**Problem details:**
Could you restate the whole listing word for word?

**Information given:**
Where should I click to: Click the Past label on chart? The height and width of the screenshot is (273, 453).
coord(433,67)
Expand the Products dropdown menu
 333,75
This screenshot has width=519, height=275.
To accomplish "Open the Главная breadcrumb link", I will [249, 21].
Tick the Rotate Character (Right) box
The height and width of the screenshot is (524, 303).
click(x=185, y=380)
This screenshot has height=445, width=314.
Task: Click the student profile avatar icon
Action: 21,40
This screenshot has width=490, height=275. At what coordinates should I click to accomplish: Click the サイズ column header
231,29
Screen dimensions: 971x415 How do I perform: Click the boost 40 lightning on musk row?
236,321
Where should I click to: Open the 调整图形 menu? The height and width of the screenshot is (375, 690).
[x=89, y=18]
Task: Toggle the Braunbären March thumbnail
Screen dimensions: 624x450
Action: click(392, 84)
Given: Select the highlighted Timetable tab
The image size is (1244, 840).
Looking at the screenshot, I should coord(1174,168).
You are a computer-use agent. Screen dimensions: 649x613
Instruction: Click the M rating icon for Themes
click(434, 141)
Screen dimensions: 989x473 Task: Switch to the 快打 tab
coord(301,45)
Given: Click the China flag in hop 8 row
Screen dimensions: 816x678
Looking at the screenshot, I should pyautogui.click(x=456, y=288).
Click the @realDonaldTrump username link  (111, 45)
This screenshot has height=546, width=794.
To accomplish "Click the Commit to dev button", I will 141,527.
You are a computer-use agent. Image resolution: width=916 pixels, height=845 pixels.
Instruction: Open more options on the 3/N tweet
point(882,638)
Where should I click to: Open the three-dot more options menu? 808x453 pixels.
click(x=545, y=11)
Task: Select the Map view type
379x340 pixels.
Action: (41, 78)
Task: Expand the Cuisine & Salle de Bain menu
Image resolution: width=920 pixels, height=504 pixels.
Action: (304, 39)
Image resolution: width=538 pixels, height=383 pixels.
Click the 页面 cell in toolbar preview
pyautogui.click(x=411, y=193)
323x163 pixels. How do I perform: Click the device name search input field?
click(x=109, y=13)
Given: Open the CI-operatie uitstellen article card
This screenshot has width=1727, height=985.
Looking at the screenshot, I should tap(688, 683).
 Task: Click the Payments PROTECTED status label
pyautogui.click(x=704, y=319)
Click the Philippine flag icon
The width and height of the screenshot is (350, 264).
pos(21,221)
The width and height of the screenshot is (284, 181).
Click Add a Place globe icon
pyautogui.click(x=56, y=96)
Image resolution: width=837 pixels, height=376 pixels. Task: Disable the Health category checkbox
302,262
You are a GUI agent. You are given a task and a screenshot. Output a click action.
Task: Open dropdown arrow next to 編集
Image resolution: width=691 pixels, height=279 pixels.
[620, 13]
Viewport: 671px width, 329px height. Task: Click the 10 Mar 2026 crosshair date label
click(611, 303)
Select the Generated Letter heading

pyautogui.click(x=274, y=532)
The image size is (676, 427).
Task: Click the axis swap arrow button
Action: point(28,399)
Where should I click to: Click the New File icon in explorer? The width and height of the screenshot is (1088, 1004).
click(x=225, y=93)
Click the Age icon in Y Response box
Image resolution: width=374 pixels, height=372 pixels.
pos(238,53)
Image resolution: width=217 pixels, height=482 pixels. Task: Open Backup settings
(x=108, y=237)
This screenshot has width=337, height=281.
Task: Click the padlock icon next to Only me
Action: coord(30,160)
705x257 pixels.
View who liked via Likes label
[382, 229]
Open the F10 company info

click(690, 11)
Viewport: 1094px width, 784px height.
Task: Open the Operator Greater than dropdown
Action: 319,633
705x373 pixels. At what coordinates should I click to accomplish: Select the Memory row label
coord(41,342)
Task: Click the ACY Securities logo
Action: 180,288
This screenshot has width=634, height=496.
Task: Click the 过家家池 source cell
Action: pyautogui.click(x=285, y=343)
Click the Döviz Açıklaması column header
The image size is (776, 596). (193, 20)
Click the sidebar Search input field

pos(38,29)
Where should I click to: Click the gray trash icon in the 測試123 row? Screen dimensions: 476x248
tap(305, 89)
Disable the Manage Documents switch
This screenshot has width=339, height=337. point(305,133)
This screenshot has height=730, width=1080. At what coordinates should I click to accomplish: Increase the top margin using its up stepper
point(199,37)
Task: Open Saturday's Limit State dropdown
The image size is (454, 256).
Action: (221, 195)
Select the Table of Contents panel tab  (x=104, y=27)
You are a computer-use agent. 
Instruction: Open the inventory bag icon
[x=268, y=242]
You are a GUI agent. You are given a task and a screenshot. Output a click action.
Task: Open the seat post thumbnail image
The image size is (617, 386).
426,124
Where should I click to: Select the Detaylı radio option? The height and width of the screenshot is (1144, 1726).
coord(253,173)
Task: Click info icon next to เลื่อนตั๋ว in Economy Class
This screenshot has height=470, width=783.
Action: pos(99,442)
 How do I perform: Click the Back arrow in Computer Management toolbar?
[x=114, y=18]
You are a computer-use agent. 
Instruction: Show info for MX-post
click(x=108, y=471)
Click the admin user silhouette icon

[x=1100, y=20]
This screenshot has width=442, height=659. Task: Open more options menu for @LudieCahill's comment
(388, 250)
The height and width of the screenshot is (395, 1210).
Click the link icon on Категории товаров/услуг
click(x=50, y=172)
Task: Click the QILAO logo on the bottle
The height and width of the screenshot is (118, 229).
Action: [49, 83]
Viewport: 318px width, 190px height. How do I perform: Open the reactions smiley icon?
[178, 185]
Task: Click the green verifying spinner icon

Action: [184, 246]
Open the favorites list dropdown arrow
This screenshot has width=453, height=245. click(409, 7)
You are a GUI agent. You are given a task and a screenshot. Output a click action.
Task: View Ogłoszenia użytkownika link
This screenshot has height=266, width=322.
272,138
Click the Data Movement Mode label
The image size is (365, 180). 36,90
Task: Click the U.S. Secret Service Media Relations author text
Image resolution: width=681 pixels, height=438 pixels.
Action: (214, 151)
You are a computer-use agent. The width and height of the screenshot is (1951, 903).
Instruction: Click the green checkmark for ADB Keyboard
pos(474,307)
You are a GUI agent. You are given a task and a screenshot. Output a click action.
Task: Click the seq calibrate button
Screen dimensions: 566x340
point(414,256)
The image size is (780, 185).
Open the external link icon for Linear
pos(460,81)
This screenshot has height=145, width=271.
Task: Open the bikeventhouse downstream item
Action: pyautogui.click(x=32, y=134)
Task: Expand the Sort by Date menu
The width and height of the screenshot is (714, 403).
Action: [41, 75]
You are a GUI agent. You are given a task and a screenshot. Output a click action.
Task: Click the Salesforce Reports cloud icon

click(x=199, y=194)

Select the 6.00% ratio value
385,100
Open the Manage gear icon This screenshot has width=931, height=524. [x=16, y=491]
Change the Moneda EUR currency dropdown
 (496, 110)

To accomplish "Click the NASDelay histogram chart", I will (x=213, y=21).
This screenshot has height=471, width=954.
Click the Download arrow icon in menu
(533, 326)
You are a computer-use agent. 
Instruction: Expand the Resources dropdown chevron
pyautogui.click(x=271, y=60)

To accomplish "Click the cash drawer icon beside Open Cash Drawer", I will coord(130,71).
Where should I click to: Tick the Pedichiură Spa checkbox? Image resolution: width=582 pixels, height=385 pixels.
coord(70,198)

**Result:**
Where should I click to: Click the Past label on chart? The height and width of the screenshot is (273, 453).
coord(433,67)
Expand the Products dropdown menu
 333,75
This screenshot has width=519, height=275.
To accomplish "Open the Главная breadcrumb link", I will [249, 21].
Tick the Rotate Character (Right) box
The height and width of the screenshot is (524, 303).
click(x=185, y=380)
This screenshot has height=445, width=314.
Task: Click the student profile avatar icon
Action: 21,40
This screenshot has width=490, height=275. At what coordinates should I click to accomplish: Click the サイズ column header
231,29
Screen dimensions: 971x415 How do I perform: Click the boost 40 lightning on musk row?
236,321
Where should I click to: Open the 调整图形 menu? The height and width of the screenshot is (375, 690).
[x=89, y=18]
Task: Toggle the Braunbären March thumbnail
Screen dimensions: 624x450
Action: click(392, 84)
Given: Select the highlighted Timetable tab
The image size is (1244, 840).
Looking at the screenshot, I should coord(1174,168).
You are a computer-use agent. Screen dimensions: 649x613
Instruction: Click the M rating icon for Themes
click(434, 141)
Screen dimensions: 989x473 Task: Switch to the 快打 tab
coord(301,45)
Given: Click the China flag in hop 8 row
Screen dimensions: 816x678
Looking at the screenshot, I should pyautogui.click(x=456, y=288).
Click the @realDonaldTrump username link  (111, 45)
This screenshot has height=546, width=794.
To accomplish "Click the Commit to dev button", I will 141,527.
You are a computer-use agent. Image resolution: width=916 pixels, height=845 pixels.
Instruction: Open more options on the 3/N tweet
point(882,638)
Where should I click to: Open the three-dot more options menu? 808x453 pixels.
click(x=545, y=11)
Task: Select the Map view type
379x340 pixels.
Action: (41, 78)
Task: Expand the Cuisine & Salle de Bain menu
Image resolution: width=920 pixels, height=504 pixels.
Action: (304, 39)
Image resolution: width=538 pixels, height=383 pixels.
Click the 页面 cell in toolbar preview
pyautogui.click(x=411, y=193)
323x163 pixels. How do I perform: Click the device name search input field?
click(x=109, y=13)
Given: Open the CI-operatie uitstellen article card
This screenshot has width=1727, height=985.
Looking at the screenshot, I should tap(688, 683).
 Task: Click the Payments PROTECTED status label
pyautogui.click(x=704, y=319)
Click the Philippine flag icon
The width and height of the screenshot is (350, 264).
pos(21,221)
The width and height of the screenshot is (284, 181).
Click Add a Place globe icon
pyautogui.click(x=56, y=96)
Image resolution: width=837 pixels, height=376 pixels. Task: Disable the Health category checkbox
302,262
You are a GUI agent. You are given a task and a screenshot. Output a click action.
Task: Open dropdown arrow next to 編集
Image resolution: width=691 pixels, height=279 pixels.
[620, 13]
Viewport: 671px width, 329px height. Task: Click the 10 Mar 2026 crosshair date label
click(611, 303)
Select the Generated Letter heading

pyautogui.click(x=274, y=532)
The image size is (676, 427).
Task: Click the axis swap arrow button
Action: point(28,399)
Where should I click to: Click the New File icon in explorer? The width and height of the screenshot is (1088, 1004).
click(x=225, y=93)
Click the Age icon in Y Response box
Image resolution: width=374 pixels, height=372 pixels.
pos(238,53)
Image resolution: width=217 pixels, height=482 pixels. Task: Open Backup settings
(x=108, y=237)
This screenshot has width=337, height=281.
Task: Click the padlock icon next to Only me
Action: coord(30,160)
705x257 pixels.
View who liked via Likes label
[382, 229]
Open the F10 company info

click(690, 11)
Viewport: 1094px width, 784px height.
Task: Open the Operator Greater than dropdown
Action: 319,633
705x373 pixels. At what coordinates should I click to accomplish: Select the Memory row label
coord(41,342)
Task: Click the ACY Securities logo
Action: 180,288
This screenshot has width=634, height=496.
Task: Click the 过家家池 source cell
Action: pyautogui.click(x=285, y=343)
Click the Döviz Açıklaması column header
The image size is (776, 596). (193, 20)
Click the sidebar Search input field

pos(38,29)
Where should I click to: Click the gray trash icon in the 測試123 row? Screen dimensions: 476x248
tap(305, 89)
Disable the Manage Documents switch
This screenshot has width=339, height=337. point(305,133)
This screenshot has height=730, width=1080. At what coordinates should I click to accomplish: Increase the top margin using its up stepper
point(199,37)
Task: Open Saturday's Limit State dropdown
The image size is (454, 256).
Action: (221, 195)
Select the Table of Contents panel tab  (x=104, y=27)
You are a computer-use agent. 
Instruction: Open the inventory bag icon
[x=268, y=242]
You are a GUI agent. You are given a task and a screenshot. Output a click action.
Task: Open the seat post thumbnail image
The image size is (617, 386).
426,124
Where should I click to: Select the Detaylı radio option? The height and width of the screenshot is (1144, 1726).
coord(253,173)
Task: Click info icon next to เลื่อนตั๋ว in Economy Class
This screenshot has height=470, width=783.
Action: pos(99,442)
 How do I perform: Click the Back arrow in Computer Management toolbar?
[x=114, y=18]
You are a computer-use agent. 
Instruction: Show info for MX-post
click(x=108, y=471)
Click the admin user silhouette icon

[x=1100, y=20]
This screenshot has width=442, height=659. Task: Open more options menu for @LudieCahill's comment
(388, 250)
The height and width of the screenshot is (395, 1210).
Click the link icon on Категории товаров/услуг
click(x=50, y=172)
Task: Click the QILAO logo on the bottle
The height and width of the screenshot is (118, 229).
Action: [49, 83]
Viewport: 318px width, 190px height. How do I perform: Open the reactions smiley icon?
[178, 185]
Task: Click the green verifying spinner icon

Action: [184, 246]
Open the favorites list dropdown arrow
This screenshot has width=453, height=245. click(409, 7)
You are a GUI agent. You are given a task and a screenshot. Output a click action.
Task: View Ogłoszenia użytkownika link
This screenshot has height=266, width=322.
272,138
Click the Data Movement Mode label
The image size is (365, 180). 36,90
Task: Click the U.S. Secret Service Media Relations author text
Image resolution: width=681 pixels, height=438 pixels.
Action: (214, 151)
You are a computer-use agent. The width and height of the screenshot is (1951, 903).
Instruction: Click the green checkmark for ADB Keyboard
pos(474,307)
You are a GUI agent. You are given a task and a screenshot. Output a click action.
Task: Click the seq calibrate button
Screen dimensions: 566x340
point(414,256)
The image size is (780, 185).
Open the external link icon for Linear
pos(460,81)
This screenshot has height=145, width=271.
Task: Open the bikeventhouse downstream item
Action: pyautogui.click(x=32, y=134)
Task: Expand the Sort by Date menu
The width and height of the screenshot is (714, 403).
Action: [41, 75]
You are a GUI agent. You are given a task and a screenshot. Output a click action.
Task: Click the Salesforce Reports cloud icon

click(x=199, y=194)

Select the 6.00% ratio value
385,100
Open the Manage gear icon This screenshot has width=931, height=524. [x=16, y=491]
Change the Moneda EUR currency dropdown
 (496, 110)

To accomplish "Click the NASDelay histogram chart", I will (x=213, y=21).
This screenshot has height=471, width=954.
Click the Download arrow icon in menu
(533, 326)
You are a computer-use agent. 
Instruction: Expand the Resources dropdown chevron
pyautogui.click(x=271, y=60)

To accomplish "Click the cash drawer icon beside Open Cash Drawer", I will coord(130,71).
Where should I click to: Tick the Pedichiură Spa checkbox? Image resolution: width=582 pixels, height=385 pixels.
coord(70,198)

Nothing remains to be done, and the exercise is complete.